Watch it burn.
America cannot meet its goals to decarbonize the transportation sector by switching to electric vehicles without reducing how much Americans drive, according to a new U.S. Department of Transportation report sent up to Congress — but it's unclear if any level of government is prepared to take the steps necessary to do both.
Earlier this month, US DOT published a congressionally-mandated progress report on the department's own efforts to reduce our national transportation sector emissions, which has been the country's leading driver of climate change since transport surpassed the electricity sector in 2017.
The short answer is: it's not going great. Assuming that no further climate legislation is passed, one study cited in the report found that transport emissions are on track to grow a staggering 23 percent by 2050, rather than falling to net zero, which experts say is necessary to avoid the worst impacts of climate change.
The Biden Administration's signature climate bill, the Inflation Reduction Act, will bend the curve slightly "as a result of fuel economy improvements and greater deployment of electric vehicles," the same analysis found — but that decline will be quickly erased "due to increasing vehicle miles traveled for both passengers and freight," the report authors wrote.

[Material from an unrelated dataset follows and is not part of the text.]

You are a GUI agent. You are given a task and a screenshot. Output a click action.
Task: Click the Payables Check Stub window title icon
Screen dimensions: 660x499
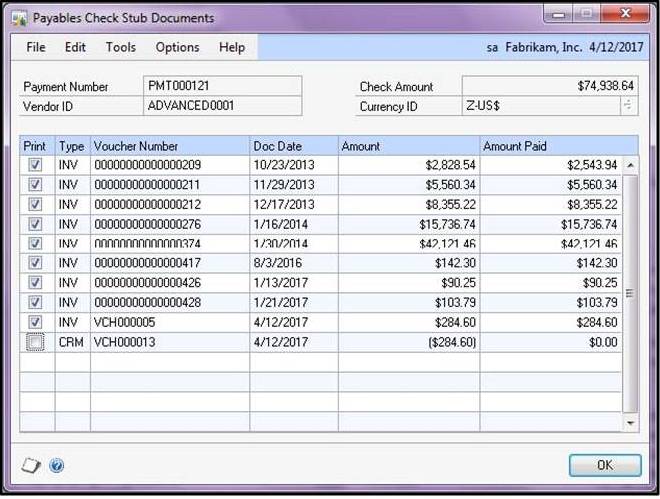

The report makes it clear that DOT isn't the only agency that will be blamed if we can't clean up our transportation system — Congress, state highway offices, and local leaders all need to take a hard look in the mirror if they want to prevent the worst.
That's in large part, the report suggests, because no level of government has been aggressive enough about reducing how much Americans drive. One recent study cited in the paper found that the only path to meaningful emissions reduction that still allowed for VMT growth required both 80 percent of the vehicle fleet to be electrified by 2050, and the total decarbonization of the electrical grid — and even then, it just barely squeaked in under the line. Meanwhile, experts estimate that only 30 percent of cars will have batteries by midcentury.

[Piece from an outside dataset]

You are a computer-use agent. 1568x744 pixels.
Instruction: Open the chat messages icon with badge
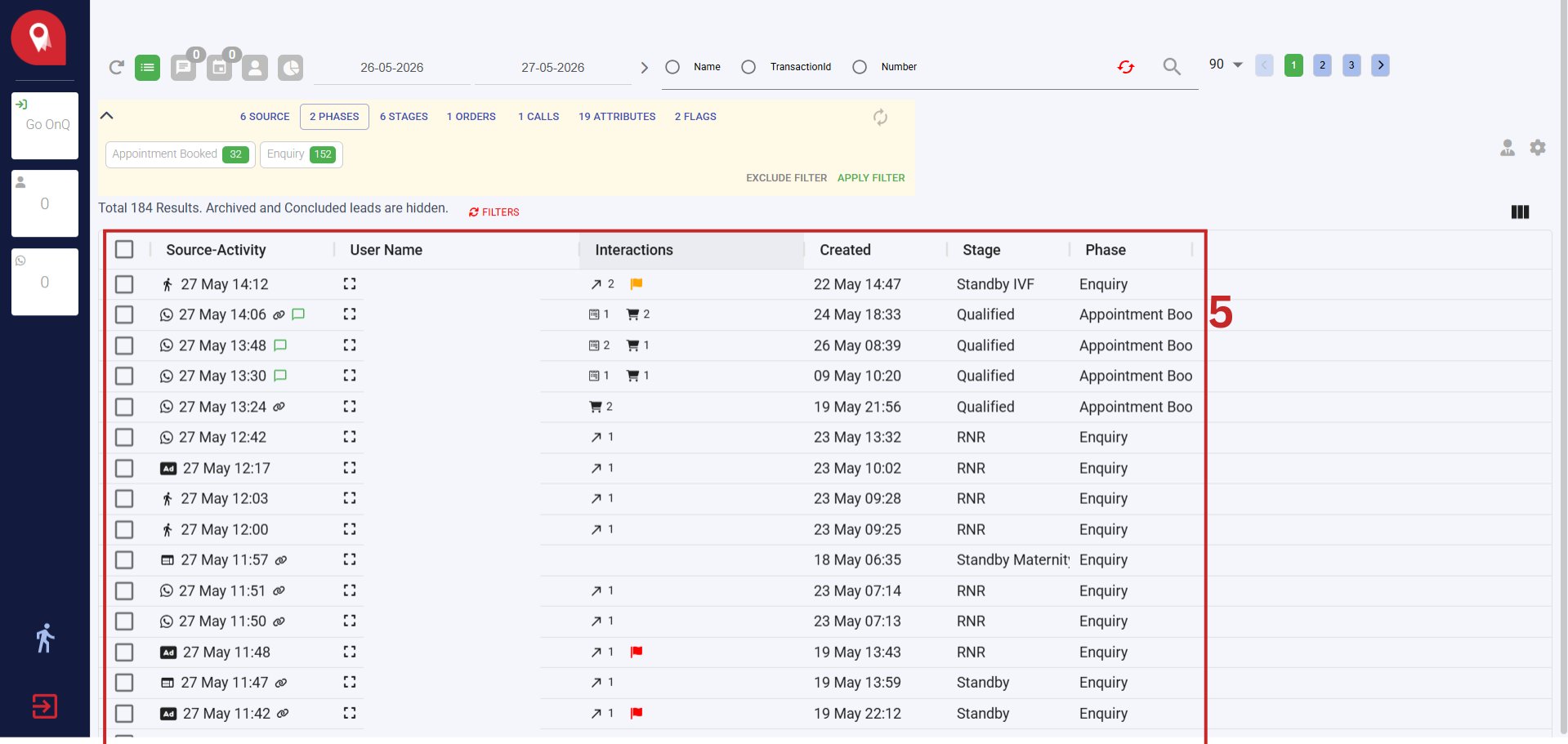(184, 67)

Or, as the report authors put it bluntly: "The U.S. will not be able to decarbonize the transportation sector by midcentury without addressing increased demand."

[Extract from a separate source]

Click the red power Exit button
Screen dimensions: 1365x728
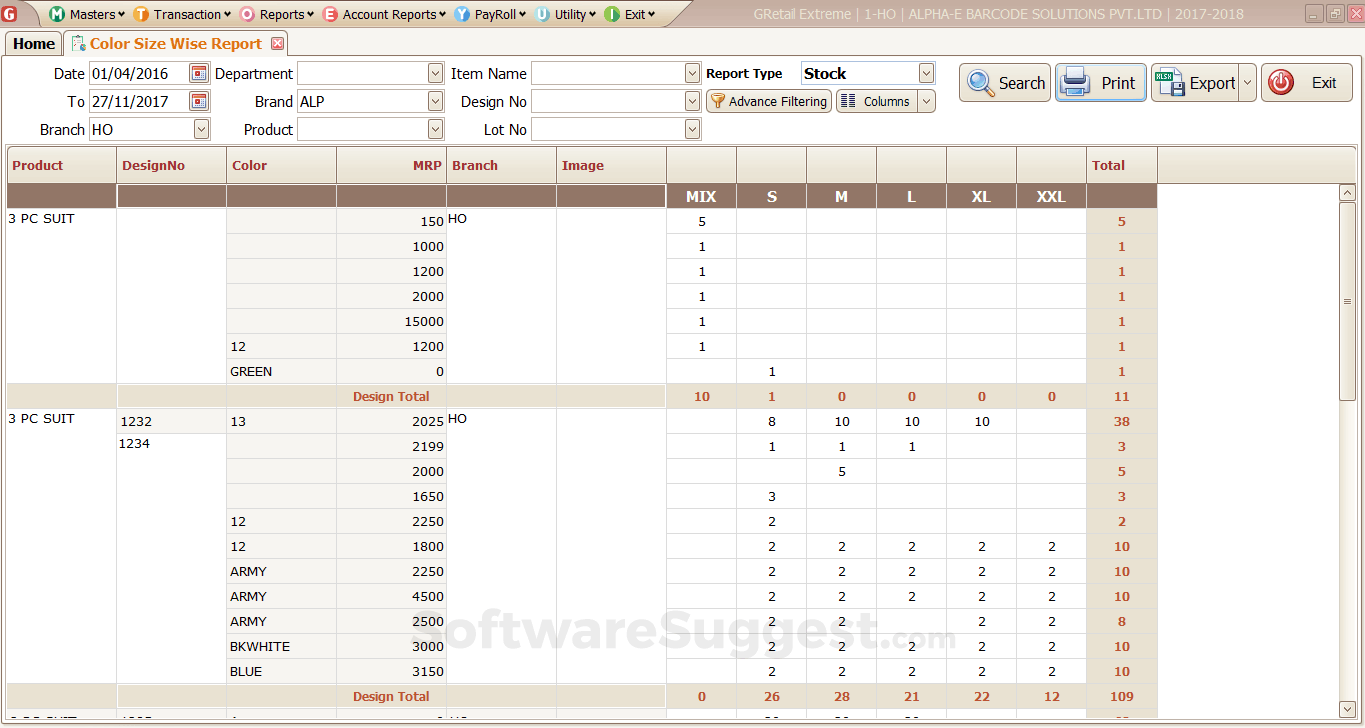tap(1306, 83)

That harsh reality was also underscored in more subtle ways throughout the report, which routinely placed policies that support biking, walking, transit, and other non-automotive modes at the top of its various lists of decarbonization strategies.
Specifically, DOT says the agency and all of its partners in government will need to "increase convenience" by decreasing the distance Americans need to travel to key destinations (and the safety they can expect along the journey), as well as "improving efficiency" by supporting mass transportation and better freight strategies.
"Increasing clean options" like electric vehicles was the third item on its list.
The question, of course, is why America remains so devastatingly car-dominated if DOT knows that our current level of driving is unsustainable — and what it will take to change course.
Of course, no small part of that has to do with Congress itself, which passed a deeply flawed Bipartisan Infrastructure Law that doled out billions of largely unrestricted dollars that states and metropolitan regions are using to build highway expansions, rather than repair the roads they've already got or make them more welcoming to non-drivers.
Part of it has to do with state leaders who mount massive lawsuits against US DOT for simply asking them track their transport-related emissions, never mind reduce them, all while defunding transit to build deadly highways and stroads through local communities that only make pollution worse.
Some has to do with local leaders who have resisted the kind of zoning reforms and street-level safety measures that would make walking or biking simply possible, much less an attractive way to get around.
And yes: some has to do with DOT itself, which despite everything it said in this report, has still granted discretionary grants to projects that would expand highways, even as it purports to "reconnect" the communities around them with nominal freeway caps.
This is far from an exhaustive list of all the ways that American policymakers have gotten the transportation sector into this mess, and a 66 page report won't be enough get them out of it. Now that the basic facts are out on the table, though, the message is clear: our species will not survive if we do not take bold action to reduce car dependency, and the time to start is yesterday.